Gregory McElvey: I mean, it’s been so long and to not know who did it — and it really felt like the police didn’t care that much. Had he been someone else, his murder would have been solved. Especially because he’s white. And I feel like the police know. I feel like the police know. The police certainly all knew who he was. And I just think that like, I wouldn’t be surprised if police officers were not very interested in investigating his murder.

Gregory McElvey (radio interview): Today, we have a special guest. I’m here with Armeanio, and he is a local anti-fascist, which I think we should all be anti-fascist. But could you introduce yourself? 

Sean Kealiher (Armeanio Lewis): Yeah. Sure. Hi, I’m Armeanio. I’m a Portland anti-fascist. And I’ve been doing this activity probably for the better part of 10 years now, since before Occupy Portland.

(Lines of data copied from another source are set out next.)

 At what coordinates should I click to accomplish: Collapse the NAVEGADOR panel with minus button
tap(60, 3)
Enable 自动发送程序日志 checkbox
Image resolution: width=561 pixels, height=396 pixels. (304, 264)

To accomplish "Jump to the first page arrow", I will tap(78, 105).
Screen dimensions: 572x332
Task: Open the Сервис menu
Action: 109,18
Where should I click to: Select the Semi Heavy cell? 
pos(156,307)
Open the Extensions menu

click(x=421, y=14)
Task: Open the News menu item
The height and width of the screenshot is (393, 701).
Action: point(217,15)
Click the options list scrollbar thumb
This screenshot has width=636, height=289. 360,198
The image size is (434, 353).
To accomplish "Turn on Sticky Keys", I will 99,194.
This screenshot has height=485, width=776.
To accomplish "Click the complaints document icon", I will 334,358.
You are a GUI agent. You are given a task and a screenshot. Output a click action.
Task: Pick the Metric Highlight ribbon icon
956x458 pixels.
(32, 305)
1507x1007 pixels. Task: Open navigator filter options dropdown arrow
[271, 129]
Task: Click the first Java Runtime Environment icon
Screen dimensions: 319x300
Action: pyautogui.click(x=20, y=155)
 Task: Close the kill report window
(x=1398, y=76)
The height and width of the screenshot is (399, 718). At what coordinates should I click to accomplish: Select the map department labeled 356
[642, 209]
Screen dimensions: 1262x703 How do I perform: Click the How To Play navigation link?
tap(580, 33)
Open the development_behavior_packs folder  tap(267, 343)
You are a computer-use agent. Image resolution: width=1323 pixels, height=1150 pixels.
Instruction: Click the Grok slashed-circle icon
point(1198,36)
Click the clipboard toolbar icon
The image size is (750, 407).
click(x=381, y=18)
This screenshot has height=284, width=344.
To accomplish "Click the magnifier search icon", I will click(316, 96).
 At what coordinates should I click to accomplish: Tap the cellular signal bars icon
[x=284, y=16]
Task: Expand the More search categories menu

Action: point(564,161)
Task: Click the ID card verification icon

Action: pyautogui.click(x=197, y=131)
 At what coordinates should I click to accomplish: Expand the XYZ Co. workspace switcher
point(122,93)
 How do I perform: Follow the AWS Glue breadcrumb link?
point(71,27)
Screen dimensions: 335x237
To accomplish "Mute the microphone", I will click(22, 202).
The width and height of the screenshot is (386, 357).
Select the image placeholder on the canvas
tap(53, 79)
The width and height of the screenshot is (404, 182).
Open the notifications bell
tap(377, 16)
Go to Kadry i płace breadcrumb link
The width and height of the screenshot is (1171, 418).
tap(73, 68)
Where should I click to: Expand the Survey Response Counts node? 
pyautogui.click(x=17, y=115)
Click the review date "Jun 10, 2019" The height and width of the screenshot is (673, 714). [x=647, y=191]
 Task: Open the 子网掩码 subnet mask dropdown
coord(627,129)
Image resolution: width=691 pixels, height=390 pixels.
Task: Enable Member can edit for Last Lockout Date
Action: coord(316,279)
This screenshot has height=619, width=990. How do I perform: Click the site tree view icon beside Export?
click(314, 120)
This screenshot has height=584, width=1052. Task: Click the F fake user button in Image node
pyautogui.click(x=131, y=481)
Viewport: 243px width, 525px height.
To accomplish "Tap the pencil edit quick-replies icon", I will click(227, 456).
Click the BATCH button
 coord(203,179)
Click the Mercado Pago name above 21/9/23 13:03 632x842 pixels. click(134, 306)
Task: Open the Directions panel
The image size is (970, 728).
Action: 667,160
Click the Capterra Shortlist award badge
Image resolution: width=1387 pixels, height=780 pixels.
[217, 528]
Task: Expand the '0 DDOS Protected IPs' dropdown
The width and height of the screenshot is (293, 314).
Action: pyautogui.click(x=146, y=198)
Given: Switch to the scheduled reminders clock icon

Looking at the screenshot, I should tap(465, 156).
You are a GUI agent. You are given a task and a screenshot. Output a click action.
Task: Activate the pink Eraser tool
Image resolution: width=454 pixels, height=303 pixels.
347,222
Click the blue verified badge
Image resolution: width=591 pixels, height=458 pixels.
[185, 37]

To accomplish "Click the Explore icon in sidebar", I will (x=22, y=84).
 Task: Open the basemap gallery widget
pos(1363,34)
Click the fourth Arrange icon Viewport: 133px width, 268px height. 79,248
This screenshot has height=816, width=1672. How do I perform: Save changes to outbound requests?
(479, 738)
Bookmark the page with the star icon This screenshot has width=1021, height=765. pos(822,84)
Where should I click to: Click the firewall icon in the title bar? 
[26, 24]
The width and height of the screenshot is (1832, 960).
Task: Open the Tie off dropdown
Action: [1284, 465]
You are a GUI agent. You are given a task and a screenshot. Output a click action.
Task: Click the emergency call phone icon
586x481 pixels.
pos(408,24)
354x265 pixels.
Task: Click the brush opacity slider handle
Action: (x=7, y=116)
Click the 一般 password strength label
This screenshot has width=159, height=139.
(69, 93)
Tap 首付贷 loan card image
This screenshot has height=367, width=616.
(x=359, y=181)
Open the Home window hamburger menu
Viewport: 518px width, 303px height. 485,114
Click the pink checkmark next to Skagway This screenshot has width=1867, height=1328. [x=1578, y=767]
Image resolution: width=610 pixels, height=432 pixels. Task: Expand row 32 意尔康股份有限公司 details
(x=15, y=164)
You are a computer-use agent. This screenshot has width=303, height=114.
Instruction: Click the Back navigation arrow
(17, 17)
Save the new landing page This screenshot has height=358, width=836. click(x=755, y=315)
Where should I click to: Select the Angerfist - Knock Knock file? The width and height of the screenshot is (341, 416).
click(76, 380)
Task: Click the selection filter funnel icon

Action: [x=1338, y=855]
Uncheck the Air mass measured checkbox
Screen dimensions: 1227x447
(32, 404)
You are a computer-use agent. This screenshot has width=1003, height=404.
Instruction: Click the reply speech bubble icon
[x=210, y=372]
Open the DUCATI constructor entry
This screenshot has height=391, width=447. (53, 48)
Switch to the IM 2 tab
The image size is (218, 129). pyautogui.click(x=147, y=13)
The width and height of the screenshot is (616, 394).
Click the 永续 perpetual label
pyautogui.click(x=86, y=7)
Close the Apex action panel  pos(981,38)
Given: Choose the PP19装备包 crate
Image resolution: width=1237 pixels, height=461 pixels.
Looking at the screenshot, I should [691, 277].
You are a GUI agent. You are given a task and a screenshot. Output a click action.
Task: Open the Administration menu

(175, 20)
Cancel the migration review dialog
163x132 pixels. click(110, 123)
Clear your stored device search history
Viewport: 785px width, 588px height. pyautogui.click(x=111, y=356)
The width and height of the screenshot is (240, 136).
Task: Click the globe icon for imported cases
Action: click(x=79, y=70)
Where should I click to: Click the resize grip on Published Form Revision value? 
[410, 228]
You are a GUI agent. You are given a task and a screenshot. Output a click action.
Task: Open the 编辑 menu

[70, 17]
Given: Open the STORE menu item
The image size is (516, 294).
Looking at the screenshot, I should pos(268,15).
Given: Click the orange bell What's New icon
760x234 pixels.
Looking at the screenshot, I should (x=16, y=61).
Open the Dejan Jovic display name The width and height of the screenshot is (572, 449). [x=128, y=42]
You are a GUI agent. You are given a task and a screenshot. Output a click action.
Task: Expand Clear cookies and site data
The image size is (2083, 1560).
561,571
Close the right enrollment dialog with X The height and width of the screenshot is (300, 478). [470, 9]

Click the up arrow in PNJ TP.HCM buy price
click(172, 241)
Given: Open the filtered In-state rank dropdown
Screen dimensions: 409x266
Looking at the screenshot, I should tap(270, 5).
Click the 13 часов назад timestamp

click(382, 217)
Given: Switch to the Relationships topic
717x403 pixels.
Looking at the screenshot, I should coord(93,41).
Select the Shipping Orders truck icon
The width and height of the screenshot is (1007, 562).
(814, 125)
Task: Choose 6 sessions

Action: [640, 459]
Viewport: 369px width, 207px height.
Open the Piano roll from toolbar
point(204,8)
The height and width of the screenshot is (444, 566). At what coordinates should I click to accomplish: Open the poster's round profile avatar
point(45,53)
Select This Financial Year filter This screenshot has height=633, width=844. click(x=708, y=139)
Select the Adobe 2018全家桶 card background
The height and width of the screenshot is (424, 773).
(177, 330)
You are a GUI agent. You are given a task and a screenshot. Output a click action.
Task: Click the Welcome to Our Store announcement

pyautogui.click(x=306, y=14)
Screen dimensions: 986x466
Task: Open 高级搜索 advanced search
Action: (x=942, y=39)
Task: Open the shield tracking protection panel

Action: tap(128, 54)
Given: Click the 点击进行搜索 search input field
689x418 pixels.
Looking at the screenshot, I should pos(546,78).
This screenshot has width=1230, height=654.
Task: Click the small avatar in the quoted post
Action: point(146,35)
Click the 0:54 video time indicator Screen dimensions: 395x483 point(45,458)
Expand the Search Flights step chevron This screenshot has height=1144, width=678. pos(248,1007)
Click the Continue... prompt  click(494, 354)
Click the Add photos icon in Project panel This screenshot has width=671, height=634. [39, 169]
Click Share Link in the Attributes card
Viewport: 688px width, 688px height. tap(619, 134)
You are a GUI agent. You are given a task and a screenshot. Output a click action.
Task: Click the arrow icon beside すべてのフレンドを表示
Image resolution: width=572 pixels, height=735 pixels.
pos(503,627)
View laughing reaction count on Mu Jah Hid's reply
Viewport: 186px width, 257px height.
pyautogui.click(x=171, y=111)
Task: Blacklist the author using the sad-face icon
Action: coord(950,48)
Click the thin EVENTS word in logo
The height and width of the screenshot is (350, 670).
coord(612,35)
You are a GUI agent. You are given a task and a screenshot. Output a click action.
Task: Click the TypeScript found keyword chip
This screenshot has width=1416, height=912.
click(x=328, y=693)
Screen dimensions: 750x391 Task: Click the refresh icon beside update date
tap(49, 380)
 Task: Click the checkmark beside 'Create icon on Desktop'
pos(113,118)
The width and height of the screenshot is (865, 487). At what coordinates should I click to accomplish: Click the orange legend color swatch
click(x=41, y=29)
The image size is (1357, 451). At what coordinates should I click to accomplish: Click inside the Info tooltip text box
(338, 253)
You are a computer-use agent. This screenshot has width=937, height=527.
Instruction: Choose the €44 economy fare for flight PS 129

GM: I mean, I met him sometime in 2016. And by then, he was fully formed in his political thought, I think.

SK: I do not believe in left unity, personally. I believe in unity from the bottom. And what that means is in the context of fascist attacks, and labor disputes, I will unite with anybody. I will be on the picket line with anybody as long as you were there to hold that picket line. 

GM: Sure.

SK: Outside of that, I have no reason to organize with Trotskyists, Maoists or anything like that. 

GM: He knew so much. Like anything anarchist history-wise, he knew it. Like, where they have been persecuted and stuff like that. 

SK: The Anarchist CNT, the biggest union — which is actually still around —

GM: Wow.

SK: — and the communists POUM, who were Trotskyists — 

SK: — the Haymarket massacre, in which anarchists were killed by the police, and seven of them, the most famous being Louis Lingg, were executed for a bombing that they didn’t even commit — 

GM: He was very funny, very fun to hang out with, smoked a lot of cigarettes. He didn’t usually bring up politics on its own. He was a good hang. He wasn’t famous, but he was incredibly influential, and potentially more so than almost anybody in our protest scene. And he was super not materialistic — he, like, he wore the same hoodie every day like a cartoon character; he wore the same shoes, like work boots type thing every day. He really just did not care about that kind of stuff.

SK: What we need to do is remove ourselves from that left-right, dogmatic spectrum that America has and really establish ourselves as communist, as socialist, and really make that point clear. You know, we want a free working class that does not have to have their surplus value extracted from them — as simple as that. But we’re not going to do that as long as we’re attached to the Democratic Party. They’re complete morons, and we need to just cut the slate clean. 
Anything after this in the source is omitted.